Zoe shares how she’s defied doctors’ expectations since she was diagnosed with limb girdle muscular dystrophy aged eight. She reflects on university life and her career, running her own podcast and doing a TEDx Talk, as well as how she’s navigated her condition and marriage with her husband.
My parents were told LGMD would stop me living life: now I’m married, have a career and my own disability podcast
When I was diagnosed with limb girdle muscular dystrophy at eight years old, my parents were told a very different version of my future. They were told I’d likely be in a wheelchair by the age of nine, that I might lose the ability to swallow, that I’d struggle in mainstream education and probably never be able to work.
Now, at 27, I’m beyond grateful to say that doctor was wrong. I’m not saying life has been easy, but I wasn’t going to let my prognosis stop me from chasing my dreams.

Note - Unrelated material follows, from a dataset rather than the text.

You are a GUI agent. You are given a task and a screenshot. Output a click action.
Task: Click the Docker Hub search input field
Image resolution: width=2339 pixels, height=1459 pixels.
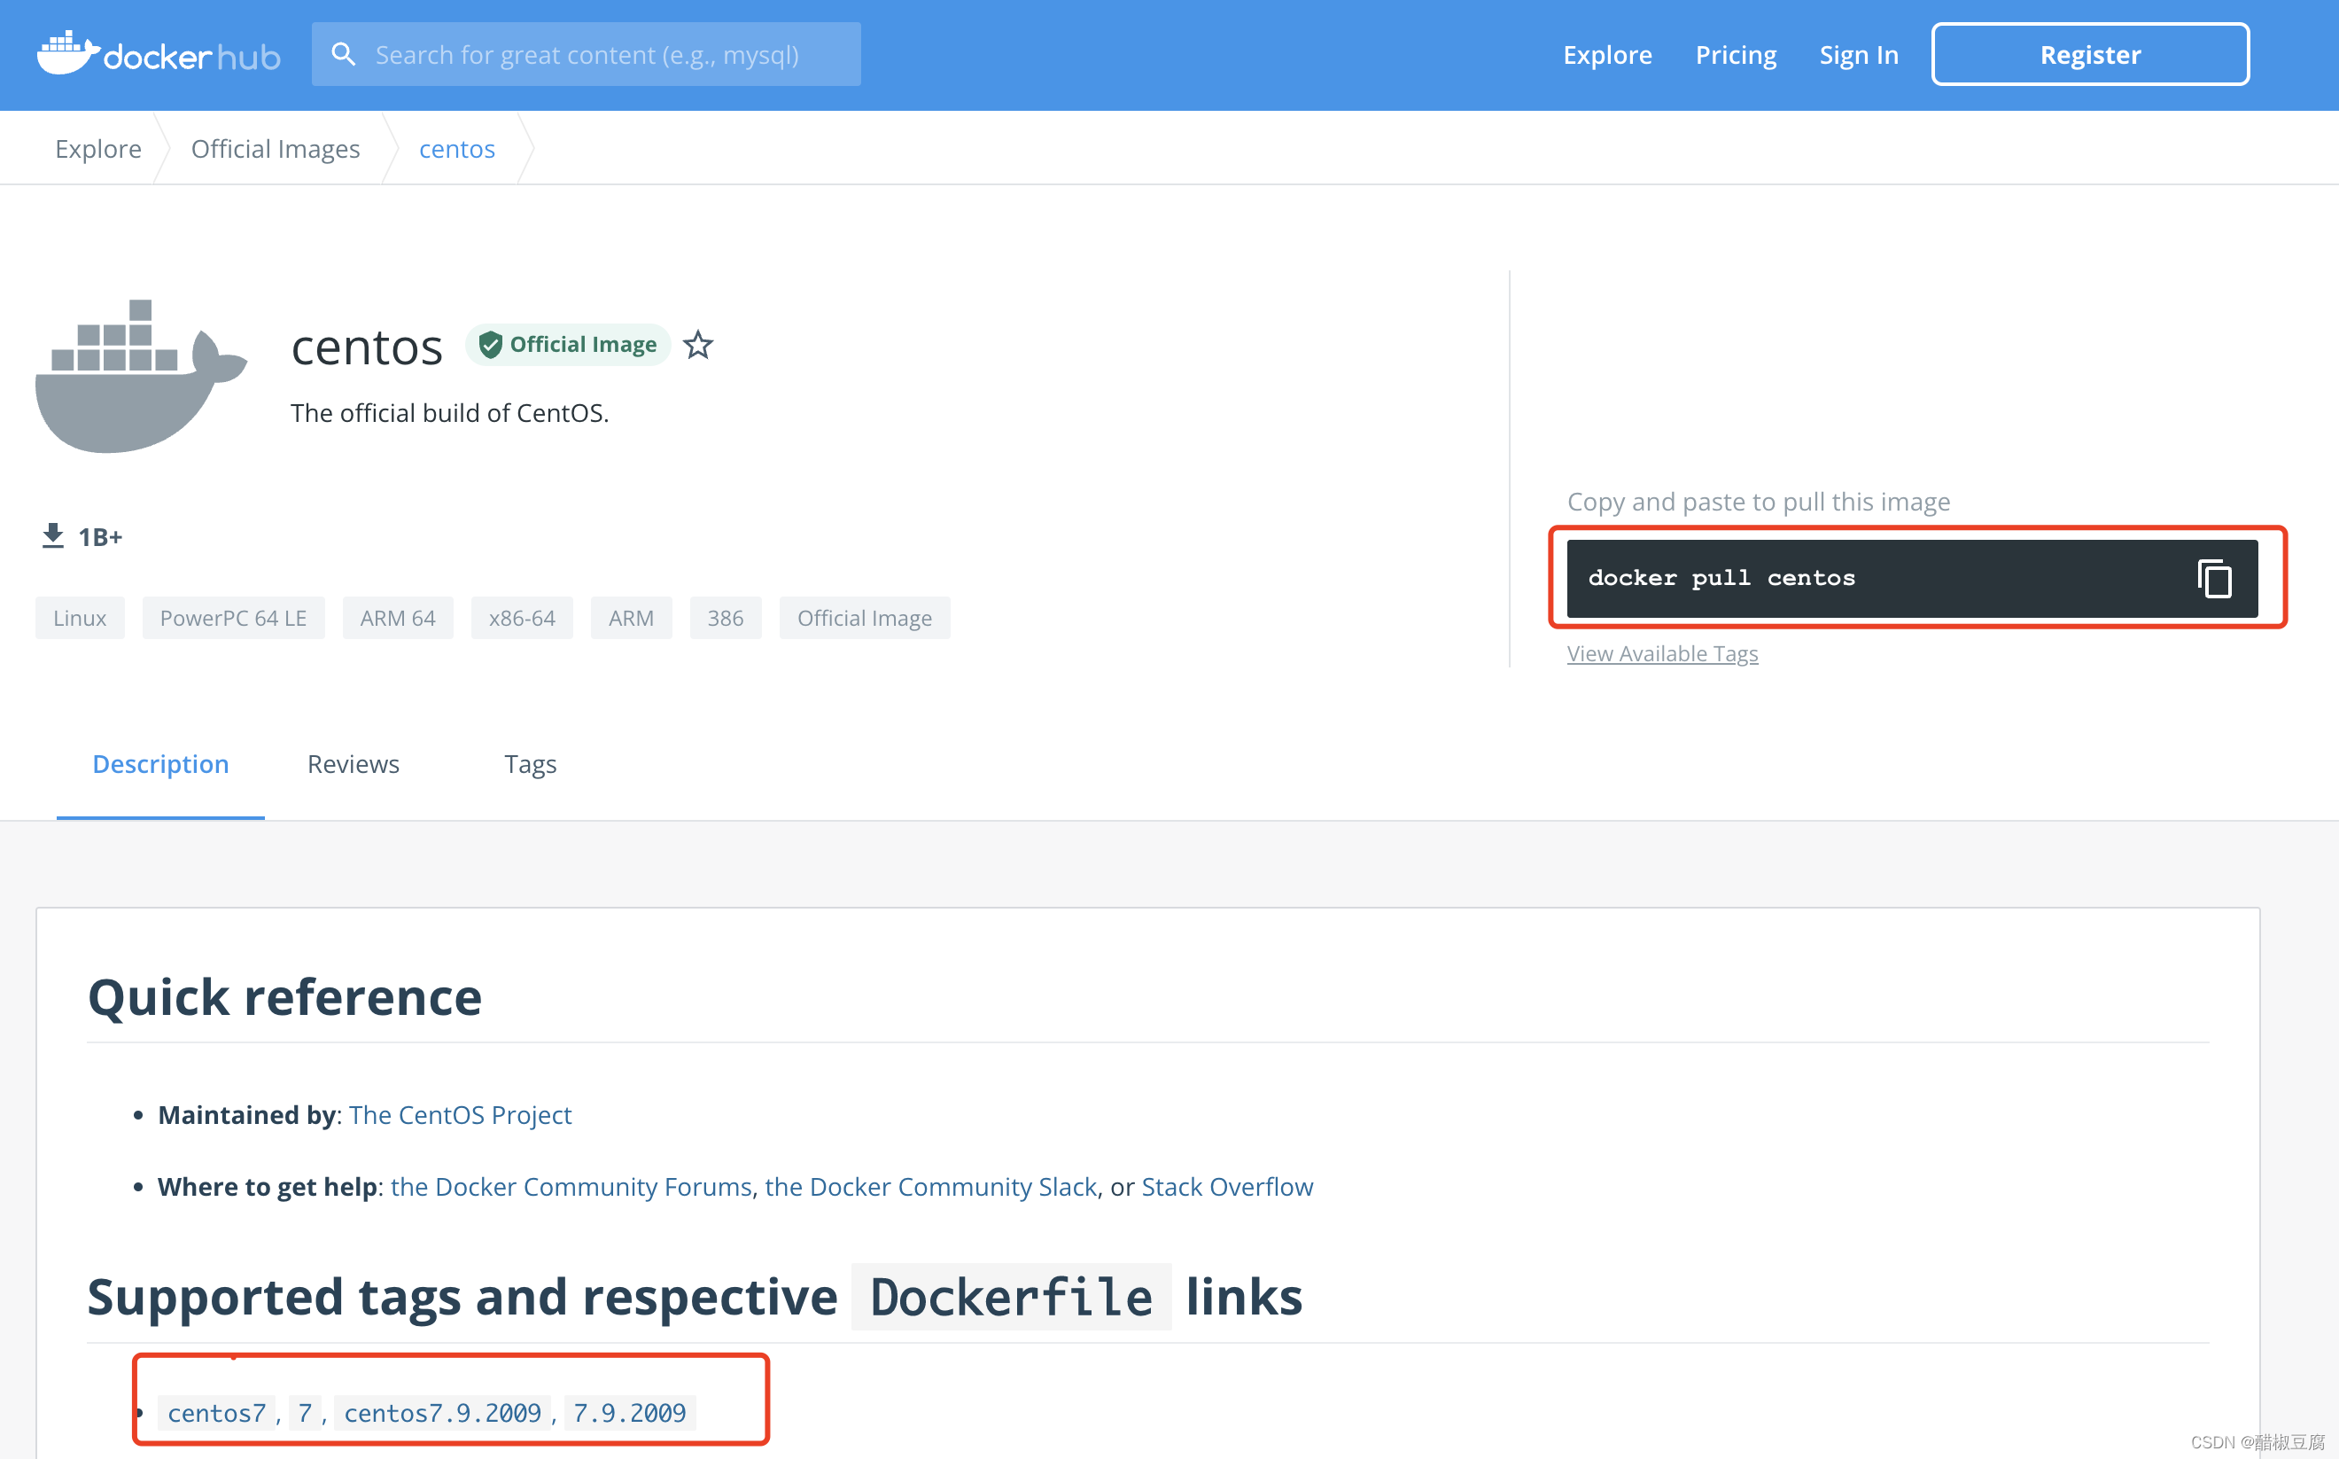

I always knew I wanted to help people in my career
I studied Psychology at Edge Hill University. Although it was only about 40 minutes from home, it felt like a huge leap. I’d never lived away from home, and suddenly I was navigating independence alongside managing my health and fatigue. I won’t pretend it was easy; there were tough days where my body just didn’t cooperate, but I did it.
I was lucky to have incredible support from the university. Small things, like having a cleaner to help maintain my room and specialist equipment to study, made such a difference. Those adjustments meant I could focus on actually enjoying the experience.
And I really did enjoy it. I threw myself into Fresher’s Week, went to social events, made amazing friends and experienced university life in a way I’d worried might not be possible for me. The support allowed me to enjoy being there instead of just surviving it (although I did survive glandular fever along the way, which feels like a rite of passage!)
After graduating, I started working in the mental health field. My first role was with CAMHS, which came with an hour-long commute. I still don’t quite know how I managed it physically, but I coped for a while and I loved it.
I then went on to work at Alder Hey Children’s Hospital, which was surreal. It was the same place I had been treated as a child, but now I was on the other side, supporting young people and families. It felt meaningful in a way that’s hard to put into words.
Eventually, I had to take a step back. My health, combined with the demands of working in-person full time, led to burnout. That pause gave me the space to rethink what I needed and led me to where I am now; working at Muscular Dystrophy UK in a more flexible role that fits around my life.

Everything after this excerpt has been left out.